Lucky loaf of the Irish

Barmbrack a treat from Ireland with tea-soaked fruit and spices

By Monika Spykerman, Columbian staff writer
Published: March 15, 2023, 6:02am
5 Photos
"Brack" is the term for a raisin-studded loaf in Ireland.
"Brack" is the term for a raisin-studded loaf in Ireland. "Brack" comes from "breac," which means "speckled" or "spotted." (Monika Spykerman/The Columbian) Photo Gallery

When the boss gently hints that you should do something, it’s prudent to pay attention. Fortunately, the gentle hint I recently received was regarding sharing a recipe for Irish food, so I’m all in. I reviewed the usual suspects: soda bread, colcannon, Irish stew, Guinness brownies. They all sounded good, but what caught my attention was a recipe for something called barmbrack, which is a word that’s so much fun to say, I figured the barmbrack itself must be just as fun to eat.

Barmbrack is a raisin-studded yeasted sweet bread, but since I do not have the luck of the Irish when it comes to yeasted breads, I took my inspiration from a recipe at bakeitwithlove.com made with self-rising flour. In addition to raisins, it called for dried cherries and dried orange peel, which sounded splendid — or iontach, if you’d prefer a snappy Gaelic adjective.

I should point out that “barmbrack” isn’t entirely accurate, as I learned while reading the yeasted barmbrack recipe at irishamericanmom.com. Barm is the froth from the top of fermenting beer, mixed with a bit of flour and added, like a sourdough starter, to some Irish breads. Brack (or breac) is another charming Irish word that means “speckled.” In Gaelic, this bread is called báirín breac, báirín meaning “bread” or “loaf.” Sometimes barmbrack is also called (and I like this best of all) “freckle bread.” However, there isn’t any barm in this recipe. Instead, it calls for tea-soaked fruit, so technically, it’s a tea brack. But barmbrack sounds like it’s something that was made in a stone cottage on a green hillside with a picket fence and nasturtiums and possibly fairies in the garden, whereas tea brack sounds like a tub full of dishwater. So barmbrack it is.

Barmbrack or tea brack is often made at Halloween (which has its origins in the Celtic harvest celebration Samhain). Little trinkets were baked into the bread and said to foretell the fortunes of those who found them. A ring meant marriage, a coin meant wealth and a thimble meant spinsterhood. On New Year’s Eve, bits of barmbrack are thrown from the back doors of Irish homes to ward off poverty. My barmbrack doesn’t have anything hidden in it except a tablespoon of whiskey, which is lucky enough for me.

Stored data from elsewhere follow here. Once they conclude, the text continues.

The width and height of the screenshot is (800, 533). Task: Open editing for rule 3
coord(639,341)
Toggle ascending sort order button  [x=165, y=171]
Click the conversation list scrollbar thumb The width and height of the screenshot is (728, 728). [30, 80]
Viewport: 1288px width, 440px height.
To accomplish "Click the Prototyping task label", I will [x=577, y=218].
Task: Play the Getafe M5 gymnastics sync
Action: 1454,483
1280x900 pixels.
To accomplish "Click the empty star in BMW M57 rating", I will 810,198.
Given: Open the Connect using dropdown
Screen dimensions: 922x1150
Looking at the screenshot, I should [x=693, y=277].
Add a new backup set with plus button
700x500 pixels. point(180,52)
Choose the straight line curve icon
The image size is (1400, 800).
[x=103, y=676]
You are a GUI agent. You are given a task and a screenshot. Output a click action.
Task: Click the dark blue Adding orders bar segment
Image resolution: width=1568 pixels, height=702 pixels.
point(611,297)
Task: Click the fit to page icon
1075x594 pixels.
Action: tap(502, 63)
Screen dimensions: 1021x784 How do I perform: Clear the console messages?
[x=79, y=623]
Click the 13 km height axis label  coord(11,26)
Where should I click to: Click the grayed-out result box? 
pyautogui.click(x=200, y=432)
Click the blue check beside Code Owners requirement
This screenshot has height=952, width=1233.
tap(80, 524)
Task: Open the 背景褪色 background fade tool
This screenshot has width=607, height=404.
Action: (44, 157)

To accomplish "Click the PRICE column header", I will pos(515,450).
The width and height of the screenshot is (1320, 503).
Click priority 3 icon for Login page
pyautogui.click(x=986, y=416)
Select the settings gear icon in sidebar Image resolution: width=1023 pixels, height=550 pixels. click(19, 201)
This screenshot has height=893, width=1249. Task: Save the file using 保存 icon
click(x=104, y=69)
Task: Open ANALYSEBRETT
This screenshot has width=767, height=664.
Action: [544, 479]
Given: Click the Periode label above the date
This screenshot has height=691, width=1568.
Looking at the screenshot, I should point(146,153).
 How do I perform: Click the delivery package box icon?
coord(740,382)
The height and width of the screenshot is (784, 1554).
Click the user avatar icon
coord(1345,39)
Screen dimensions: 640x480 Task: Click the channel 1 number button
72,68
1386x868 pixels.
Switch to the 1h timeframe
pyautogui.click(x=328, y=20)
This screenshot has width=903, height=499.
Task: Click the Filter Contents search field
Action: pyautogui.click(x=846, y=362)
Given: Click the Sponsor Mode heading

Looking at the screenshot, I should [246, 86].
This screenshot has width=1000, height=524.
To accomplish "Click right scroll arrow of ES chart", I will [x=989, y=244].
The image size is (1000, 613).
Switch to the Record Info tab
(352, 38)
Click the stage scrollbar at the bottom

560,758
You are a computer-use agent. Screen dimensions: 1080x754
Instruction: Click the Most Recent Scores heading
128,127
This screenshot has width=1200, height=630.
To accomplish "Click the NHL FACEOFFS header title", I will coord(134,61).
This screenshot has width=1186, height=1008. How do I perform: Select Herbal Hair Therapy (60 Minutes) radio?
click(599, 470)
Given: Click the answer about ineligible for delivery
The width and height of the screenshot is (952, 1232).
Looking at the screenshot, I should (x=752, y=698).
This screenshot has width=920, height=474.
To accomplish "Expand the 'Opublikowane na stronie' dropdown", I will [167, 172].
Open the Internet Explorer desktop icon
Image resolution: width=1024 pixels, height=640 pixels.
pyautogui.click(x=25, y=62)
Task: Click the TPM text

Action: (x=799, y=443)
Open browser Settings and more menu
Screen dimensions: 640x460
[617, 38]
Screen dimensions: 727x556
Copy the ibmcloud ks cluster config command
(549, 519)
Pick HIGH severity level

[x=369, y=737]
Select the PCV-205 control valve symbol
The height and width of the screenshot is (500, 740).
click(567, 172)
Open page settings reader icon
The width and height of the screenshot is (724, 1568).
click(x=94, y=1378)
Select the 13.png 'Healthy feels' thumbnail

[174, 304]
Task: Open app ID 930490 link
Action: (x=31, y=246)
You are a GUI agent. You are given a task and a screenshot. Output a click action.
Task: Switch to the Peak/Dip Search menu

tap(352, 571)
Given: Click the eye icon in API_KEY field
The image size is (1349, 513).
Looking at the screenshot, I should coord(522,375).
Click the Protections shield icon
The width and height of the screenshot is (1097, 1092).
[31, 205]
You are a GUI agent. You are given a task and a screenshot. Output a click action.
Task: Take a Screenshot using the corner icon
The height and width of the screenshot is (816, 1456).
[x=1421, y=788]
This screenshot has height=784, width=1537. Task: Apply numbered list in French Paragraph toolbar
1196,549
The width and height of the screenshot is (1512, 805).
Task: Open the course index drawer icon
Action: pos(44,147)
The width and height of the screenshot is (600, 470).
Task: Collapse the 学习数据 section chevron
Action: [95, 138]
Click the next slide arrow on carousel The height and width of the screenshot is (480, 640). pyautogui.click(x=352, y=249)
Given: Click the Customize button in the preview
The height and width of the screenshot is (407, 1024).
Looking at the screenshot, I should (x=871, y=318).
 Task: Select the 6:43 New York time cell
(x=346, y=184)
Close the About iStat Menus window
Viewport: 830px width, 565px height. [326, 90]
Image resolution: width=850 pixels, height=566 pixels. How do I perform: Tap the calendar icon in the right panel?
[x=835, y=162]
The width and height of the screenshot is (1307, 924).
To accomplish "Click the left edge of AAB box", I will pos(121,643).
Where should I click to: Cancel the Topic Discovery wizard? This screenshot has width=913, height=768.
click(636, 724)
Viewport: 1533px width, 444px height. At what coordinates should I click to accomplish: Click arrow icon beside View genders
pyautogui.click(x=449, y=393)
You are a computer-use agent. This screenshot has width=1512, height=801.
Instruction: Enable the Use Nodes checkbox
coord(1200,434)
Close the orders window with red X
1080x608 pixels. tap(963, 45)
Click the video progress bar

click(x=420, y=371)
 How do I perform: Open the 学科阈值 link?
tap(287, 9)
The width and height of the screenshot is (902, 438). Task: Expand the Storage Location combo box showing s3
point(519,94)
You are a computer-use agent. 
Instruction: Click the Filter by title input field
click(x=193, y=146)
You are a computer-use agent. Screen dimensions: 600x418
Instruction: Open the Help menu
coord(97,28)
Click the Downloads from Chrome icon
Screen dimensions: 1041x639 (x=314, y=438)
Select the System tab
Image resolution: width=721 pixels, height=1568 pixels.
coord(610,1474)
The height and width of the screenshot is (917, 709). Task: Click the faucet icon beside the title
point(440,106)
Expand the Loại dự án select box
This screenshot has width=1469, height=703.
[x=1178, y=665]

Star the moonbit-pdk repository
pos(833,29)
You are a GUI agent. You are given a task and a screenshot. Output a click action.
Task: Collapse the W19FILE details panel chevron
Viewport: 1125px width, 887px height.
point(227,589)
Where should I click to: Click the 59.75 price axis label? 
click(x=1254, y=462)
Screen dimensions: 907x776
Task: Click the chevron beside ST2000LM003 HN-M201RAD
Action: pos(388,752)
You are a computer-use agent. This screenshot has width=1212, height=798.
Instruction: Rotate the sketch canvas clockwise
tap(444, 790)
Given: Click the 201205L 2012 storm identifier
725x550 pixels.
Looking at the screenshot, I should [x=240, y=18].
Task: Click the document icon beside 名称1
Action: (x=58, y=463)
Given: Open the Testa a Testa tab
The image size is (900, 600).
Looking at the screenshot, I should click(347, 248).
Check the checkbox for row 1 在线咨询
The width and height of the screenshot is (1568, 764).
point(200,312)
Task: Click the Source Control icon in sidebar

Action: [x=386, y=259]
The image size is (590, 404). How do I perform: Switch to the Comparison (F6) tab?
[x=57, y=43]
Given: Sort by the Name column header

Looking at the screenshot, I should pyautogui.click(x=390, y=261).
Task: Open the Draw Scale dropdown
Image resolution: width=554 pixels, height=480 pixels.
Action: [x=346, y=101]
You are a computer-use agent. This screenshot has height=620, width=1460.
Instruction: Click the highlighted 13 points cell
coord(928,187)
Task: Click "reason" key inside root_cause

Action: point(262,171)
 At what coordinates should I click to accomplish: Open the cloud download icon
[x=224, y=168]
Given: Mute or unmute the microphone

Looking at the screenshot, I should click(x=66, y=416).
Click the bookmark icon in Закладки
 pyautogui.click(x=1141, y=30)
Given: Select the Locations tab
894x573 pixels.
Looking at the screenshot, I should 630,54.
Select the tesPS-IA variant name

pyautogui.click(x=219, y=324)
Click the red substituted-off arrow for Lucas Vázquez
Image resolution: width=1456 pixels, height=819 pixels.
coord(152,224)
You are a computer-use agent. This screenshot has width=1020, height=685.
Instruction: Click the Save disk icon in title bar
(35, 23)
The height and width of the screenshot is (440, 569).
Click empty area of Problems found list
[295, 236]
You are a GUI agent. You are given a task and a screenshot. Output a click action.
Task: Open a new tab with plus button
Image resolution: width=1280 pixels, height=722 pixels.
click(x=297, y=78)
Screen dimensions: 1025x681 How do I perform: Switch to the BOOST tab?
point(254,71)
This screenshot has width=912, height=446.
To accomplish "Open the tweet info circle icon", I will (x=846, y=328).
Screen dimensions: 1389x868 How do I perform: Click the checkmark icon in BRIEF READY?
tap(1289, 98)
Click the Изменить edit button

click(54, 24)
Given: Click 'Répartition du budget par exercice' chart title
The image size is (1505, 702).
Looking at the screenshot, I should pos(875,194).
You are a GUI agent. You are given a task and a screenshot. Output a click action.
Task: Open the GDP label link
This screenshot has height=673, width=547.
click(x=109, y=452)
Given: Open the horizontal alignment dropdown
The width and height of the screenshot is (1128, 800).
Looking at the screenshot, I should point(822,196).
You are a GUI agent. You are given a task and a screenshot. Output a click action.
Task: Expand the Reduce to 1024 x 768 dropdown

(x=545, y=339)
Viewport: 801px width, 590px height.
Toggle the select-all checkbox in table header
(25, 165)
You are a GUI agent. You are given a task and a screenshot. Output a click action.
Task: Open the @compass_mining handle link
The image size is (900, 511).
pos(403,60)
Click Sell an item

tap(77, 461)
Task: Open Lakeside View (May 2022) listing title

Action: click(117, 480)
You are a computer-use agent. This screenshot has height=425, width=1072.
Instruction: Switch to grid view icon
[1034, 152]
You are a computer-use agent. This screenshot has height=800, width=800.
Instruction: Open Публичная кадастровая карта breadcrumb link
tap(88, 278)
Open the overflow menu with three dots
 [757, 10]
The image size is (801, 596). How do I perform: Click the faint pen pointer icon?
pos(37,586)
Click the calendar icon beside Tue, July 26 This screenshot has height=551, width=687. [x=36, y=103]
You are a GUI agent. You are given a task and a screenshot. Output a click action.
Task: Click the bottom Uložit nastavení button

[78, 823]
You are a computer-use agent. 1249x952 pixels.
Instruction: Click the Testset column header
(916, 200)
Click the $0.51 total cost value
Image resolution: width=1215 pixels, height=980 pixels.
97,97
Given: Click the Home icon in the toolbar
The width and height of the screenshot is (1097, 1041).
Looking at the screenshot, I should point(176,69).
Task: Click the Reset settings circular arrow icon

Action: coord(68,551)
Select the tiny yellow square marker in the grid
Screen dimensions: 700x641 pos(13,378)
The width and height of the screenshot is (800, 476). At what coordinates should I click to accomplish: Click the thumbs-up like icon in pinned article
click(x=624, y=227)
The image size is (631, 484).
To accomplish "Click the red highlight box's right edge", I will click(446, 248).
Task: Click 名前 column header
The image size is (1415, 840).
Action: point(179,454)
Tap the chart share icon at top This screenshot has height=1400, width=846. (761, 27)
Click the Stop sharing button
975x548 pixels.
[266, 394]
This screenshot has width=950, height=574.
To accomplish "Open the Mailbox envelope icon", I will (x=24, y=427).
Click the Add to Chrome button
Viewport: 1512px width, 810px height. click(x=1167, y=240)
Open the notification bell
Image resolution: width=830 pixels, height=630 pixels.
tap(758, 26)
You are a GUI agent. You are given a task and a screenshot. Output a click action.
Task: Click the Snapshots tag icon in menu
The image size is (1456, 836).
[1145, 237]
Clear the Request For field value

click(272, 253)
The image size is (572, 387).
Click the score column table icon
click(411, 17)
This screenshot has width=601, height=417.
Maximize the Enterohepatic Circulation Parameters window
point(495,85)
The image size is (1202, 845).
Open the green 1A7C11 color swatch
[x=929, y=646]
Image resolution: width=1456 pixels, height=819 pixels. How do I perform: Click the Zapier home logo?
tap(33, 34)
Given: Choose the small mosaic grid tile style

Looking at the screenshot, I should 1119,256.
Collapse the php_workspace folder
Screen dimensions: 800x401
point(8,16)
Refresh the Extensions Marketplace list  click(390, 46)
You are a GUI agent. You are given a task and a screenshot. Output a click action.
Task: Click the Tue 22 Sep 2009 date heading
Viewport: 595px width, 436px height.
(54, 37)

I started by brewing a very strong cup of tea (two teabags to 1 cup of water). I didn’t have dried cherries, black currants or apricots, as the recipe called for, but I did have raisins, dried apples, dried figs and candied dried orange slices. I chopped everything up into little bits and poured the tea over the fruit. I added a further teaspoon of dried orange zest and tucked a cinnamon stick in the mix. I was feeling frisky, so I topped it off with a tablespoon of whiskey for good measure. I sealed everything in a glass container and put it in the fridge overnight.

The next day, I put the fruit in a bowl along with two eggs, 1 teaspoon vanilla, 1 teaspoon cinnamon and 1/4 teaspoon cloves. The fruit had absorbed all the tea so there wasn’t much liquid, but the fruit was very plump and juicy. I didn’t have enough nutmeg to equal what the recipe called for, so I substituted ½ teaspoon cardamom.

Adding the cup of brown sugar turned out to be very labor intensive because I’d let the sugar dry out and it was rock hard. I hacked away with a knife for about 10 minutes until I had more or less a cup and thought my upper arm muscles might spontaneously combust from the exertion. I briefly considered that I’d never make it as a lumberjack, swinging an ax all day.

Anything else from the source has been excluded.